Stored data:

----

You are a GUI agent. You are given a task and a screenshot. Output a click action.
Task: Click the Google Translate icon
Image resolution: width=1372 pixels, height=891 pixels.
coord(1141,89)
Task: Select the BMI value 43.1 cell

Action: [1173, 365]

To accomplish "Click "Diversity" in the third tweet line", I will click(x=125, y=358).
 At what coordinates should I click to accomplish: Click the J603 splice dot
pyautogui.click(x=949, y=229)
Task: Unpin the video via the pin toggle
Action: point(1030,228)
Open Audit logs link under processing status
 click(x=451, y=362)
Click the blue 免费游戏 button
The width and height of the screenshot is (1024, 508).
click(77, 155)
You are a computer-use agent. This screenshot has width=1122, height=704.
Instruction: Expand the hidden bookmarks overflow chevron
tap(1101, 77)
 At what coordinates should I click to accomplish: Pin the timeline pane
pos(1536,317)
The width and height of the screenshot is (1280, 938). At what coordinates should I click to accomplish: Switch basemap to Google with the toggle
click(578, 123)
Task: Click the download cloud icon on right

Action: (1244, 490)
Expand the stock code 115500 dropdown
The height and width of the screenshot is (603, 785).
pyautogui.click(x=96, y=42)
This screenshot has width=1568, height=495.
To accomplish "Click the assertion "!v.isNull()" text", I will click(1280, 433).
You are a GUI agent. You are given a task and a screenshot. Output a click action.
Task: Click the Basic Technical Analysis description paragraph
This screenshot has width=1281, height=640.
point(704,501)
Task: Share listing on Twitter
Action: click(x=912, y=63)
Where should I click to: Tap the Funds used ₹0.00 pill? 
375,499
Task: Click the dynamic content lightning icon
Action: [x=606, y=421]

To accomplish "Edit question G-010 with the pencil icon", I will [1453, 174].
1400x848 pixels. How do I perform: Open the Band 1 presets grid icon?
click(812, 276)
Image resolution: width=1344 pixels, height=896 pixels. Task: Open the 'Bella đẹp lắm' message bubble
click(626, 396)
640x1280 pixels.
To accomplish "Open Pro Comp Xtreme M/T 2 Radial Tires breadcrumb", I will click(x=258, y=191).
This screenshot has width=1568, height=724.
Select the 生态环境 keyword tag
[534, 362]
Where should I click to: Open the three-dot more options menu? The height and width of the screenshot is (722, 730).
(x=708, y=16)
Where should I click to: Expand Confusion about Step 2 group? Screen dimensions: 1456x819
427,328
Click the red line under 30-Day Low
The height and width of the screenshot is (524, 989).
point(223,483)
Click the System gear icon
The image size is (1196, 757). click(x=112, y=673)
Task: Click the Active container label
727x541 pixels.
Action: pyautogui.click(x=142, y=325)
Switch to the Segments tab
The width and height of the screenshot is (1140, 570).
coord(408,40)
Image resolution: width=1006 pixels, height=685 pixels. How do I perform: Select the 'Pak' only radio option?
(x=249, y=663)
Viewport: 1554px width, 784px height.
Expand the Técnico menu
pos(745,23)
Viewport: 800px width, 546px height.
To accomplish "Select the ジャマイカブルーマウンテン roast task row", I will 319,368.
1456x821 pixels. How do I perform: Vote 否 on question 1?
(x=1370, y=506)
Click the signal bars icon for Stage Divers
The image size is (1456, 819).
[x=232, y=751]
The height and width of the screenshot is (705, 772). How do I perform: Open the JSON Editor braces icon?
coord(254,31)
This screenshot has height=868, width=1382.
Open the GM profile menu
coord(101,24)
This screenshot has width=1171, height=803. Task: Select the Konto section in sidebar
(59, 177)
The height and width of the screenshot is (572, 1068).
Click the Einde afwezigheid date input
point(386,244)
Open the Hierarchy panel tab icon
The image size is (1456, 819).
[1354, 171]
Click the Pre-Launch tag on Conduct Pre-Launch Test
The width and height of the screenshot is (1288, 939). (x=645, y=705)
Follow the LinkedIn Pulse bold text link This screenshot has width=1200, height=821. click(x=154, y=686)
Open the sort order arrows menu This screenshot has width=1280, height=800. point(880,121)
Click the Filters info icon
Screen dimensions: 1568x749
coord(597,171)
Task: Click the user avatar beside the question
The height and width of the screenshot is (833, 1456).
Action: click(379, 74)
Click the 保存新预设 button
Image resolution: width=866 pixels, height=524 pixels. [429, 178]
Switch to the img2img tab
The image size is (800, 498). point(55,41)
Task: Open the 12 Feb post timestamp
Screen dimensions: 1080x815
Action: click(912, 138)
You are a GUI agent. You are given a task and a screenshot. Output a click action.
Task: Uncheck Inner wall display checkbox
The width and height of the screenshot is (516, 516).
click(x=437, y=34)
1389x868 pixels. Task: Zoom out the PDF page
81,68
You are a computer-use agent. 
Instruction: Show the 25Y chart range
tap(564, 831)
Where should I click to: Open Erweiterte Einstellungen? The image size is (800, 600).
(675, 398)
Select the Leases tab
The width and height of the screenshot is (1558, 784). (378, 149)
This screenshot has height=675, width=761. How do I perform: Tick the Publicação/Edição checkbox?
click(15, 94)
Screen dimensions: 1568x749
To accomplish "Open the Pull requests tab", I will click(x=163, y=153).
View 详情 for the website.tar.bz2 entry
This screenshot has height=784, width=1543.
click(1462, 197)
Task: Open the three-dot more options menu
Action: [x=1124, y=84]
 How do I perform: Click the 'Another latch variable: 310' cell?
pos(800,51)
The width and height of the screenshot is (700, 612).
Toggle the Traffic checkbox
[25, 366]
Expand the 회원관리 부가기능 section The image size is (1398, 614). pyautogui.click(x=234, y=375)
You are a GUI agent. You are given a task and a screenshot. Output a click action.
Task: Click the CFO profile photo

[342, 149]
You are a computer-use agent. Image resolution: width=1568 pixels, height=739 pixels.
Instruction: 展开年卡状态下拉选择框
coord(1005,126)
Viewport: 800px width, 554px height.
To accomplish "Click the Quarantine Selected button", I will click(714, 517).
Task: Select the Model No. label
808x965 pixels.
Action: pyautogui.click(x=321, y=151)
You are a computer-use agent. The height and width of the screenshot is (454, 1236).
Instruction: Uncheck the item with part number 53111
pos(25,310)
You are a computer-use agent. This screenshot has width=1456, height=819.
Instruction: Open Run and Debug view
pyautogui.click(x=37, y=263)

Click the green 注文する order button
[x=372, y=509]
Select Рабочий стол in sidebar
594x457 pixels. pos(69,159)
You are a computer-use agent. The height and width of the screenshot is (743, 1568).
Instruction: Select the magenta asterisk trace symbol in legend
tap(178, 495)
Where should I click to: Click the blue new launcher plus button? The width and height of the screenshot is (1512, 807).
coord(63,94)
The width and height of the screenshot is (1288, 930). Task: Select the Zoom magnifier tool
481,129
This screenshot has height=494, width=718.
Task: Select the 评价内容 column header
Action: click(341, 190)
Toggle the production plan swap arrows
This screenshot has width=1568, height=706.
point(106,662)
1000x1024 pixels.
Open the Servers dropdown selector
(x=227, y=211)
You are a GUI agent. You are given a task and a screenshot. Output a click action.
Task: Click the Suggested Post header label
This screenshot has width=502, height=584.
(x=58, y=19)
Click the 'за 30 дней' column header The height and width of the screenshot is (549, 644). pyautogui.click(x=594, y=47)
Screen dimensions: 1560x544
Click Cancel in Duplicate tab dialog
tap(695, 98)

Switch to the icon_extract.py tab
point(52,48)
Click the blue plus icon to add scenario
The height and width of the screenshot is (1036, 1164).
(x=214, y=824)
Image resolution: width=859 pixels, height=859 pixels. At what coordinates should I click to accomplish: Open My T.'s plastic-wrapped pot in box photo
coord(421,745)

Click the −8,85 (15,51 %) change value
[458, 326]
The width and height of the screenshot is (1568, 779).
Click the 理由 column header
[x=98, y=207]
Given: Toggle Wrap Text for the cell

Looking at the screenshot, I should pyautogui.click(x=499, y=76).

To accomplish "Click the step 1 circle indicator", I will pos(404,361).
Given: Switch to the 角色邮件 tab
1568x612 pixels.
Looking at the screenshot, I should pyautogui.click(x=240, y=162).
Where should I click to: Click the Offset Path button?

----

• PROBLEM DETAILS: Rewrite the rows from the line with "The height and width of the screenshot is (572, 1068)." to the line with "The width and height of the screenshot is (1558, 784).", swapping "checkbox" for "toggle" and keeping everything else unchanged.

• SOLUTION TO THE EXERCISE:
The height and width of the screenshot is (572, 1068).
Click the Einde afwezigheid date input
point(386,244)
Open the Hierarchy panel tab icon
The image size is (1456, 819).
[1354, 171]
Click the Pre-Launch tag on Conduct Pre-Launch Test
The width and height of the screenshot is (1288, 939). (x=645, y=705)
Follow the LinkedIn Pulse bold text link This screenshot has width=1200, height=821. click(x=154, y=686)
Open the sort order arrows menu This screenshot has width=1280, height=800. point(880,121)
Click the Filters info icon
Screen dimensions: 1568x749
coord(597,171)
Task: Click the user avatar beside the question
The height and width of the screenshot is (833, 1456).
Action: click(379, 74)
Click the 保存新预设 button
Image resolution: width=866 pixels, height=524 pixels. [429, 178]
Switch to the img2img tab
The image size is (800, 498). point(55,41)
Task: Open the 12 Feb post timestamp
Screen dimensions: 1080x815
Action: click(912, 138)
You are a GUI agent. You are given a task and a screenshot. Output a click action.
Task: Uncheck Inner wall display toggle
The width and height of the screenshot is (516, 516).
click(x=437, y=34)
1389x868 pixels. Task: Zoom out the PDF page
81,68
You are a computer-use agent. 
Instruction: Show the 25Y chart range
tap(564, 831)
Where should I click to: Open Erweiterte Einstellungen? The image size is (800, 600).
(675, 398)
Select the Leases tab
The width and height of the screenshot is (1558, 784). (378, 149)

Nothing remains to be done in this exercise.